01-05-2010 - Traces, n. 5
Vocation and
Companionship
In the foothills of the Blue Ridge Mountains, several seminarians, a philosophy professor, and local laity gather on Monday nights for a School of Community led by four seminarians, all to be ordained within the next two to three years. Their stories of conversion and discernment are a witness to the love Christ has for His Church by calling such men to follow Him.
by Chinh Pham
For the past two years, a School of Community has been meeting at Mount St. Mary’s Seminary in Emmitsburg, Maryland, 60 miles north of Washington, DC. The seminary is situated upon a scenic hilltop overlooking farms and pastures. Here, about 140 pre-theology and theology level seminarians from around the United States study for their life’s ministry. The initiator of this group, Marc Paveglio, from Palmyra, Pennsylvania, was raised in an ordinary but faithful Catholic family of Italian and Pennsylvania Dutch extraction. While growing up, he did not consider the priesthood. “I was not one of those kids that pretended to be a priest and played Mass.” While attending Penn State University, Marc was involved in the Catholic student community. He was also dating a young woman for two years, when he began to spend time in front of the Blessed Sacrament, asking the Lord to reveal his vocation. Little by little, he began to consider the priesthood. Suddenly and dramatically, he felt the Lord’s call. He vividly recalls attending Mass on January 10, 2004. In the homily, his pastor shared his own vocation story and how he had mourned for the wife and children that he would never have. Marc thought about his girlfriend immediately. “My heart was pierced at the thought of giving her up.” As tears poured down, Marc heard the voice of Christ calling him to follow Him as His priest. “At that Mass, I was filled with such incredible love that I did not know was possible. There was joy. My whole being shouted ‘Yes’ to His call.” The Lord spoke to him, “I will comfort her and I will comfort you… feed my sheep.” He knew that a new path had just opened.
After that experience, Marc met a Benedictine priest, Fr. Boniface Hicks, who became his spiritual director and mentor during his time at Penn State. Marc says, “He was the exemplar of the way I wanted to live the priesthood, with zeal and joy in sacrificing his life with love and trust in the Church.”
Meeting Giussani. Fr. Boniface asked Marc to read The Religious Sense. He eventually read this and At the Origin of the Christian Claim, and, later, Why the Church?. “It was alien and hard for me to read, but I saw something really beautiful and true.” Marc began to realize, “My faith and my following of Christ is entirely about knowing this Man as a Person, and that He is present here in the Church, and for me.”

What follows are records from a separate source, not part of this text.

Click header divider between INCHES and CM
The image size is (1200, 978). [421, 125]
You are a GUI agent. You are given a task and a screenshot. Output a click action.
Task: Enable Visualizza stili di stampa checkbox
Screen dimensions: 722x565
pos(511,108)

Marc graduated and entered the seminary in the fall of 2007. During his first year, he continued to read Fr. Giussani. “As seminarians, there is a temptation to assume that we know Jesus simply because we are on the path to the priesthood, because we take classes, because we have time for prayer. But I wanted to know Him more deeply, as a daily presence, as truly dwelling in me.” Marc was interested in the Movement but just “wasn’t sure what to do or how to make School of Community work.” After being challenged by another seminarian to let go of his fears, Marc invited Fr. Lee Fangmeyer, a priest from the Archdiocese of Washington, to give a talk about the Movement. Expecting a Powerpoint presentation, Marc was surprised when Fr. Lee instead spoke informally to the small group of seminarians as an older brother, explaining how his involvement with the Movement and Giussani influenced his whole priesthood. Marc remembers, “I was so touched by how this movement affected him.”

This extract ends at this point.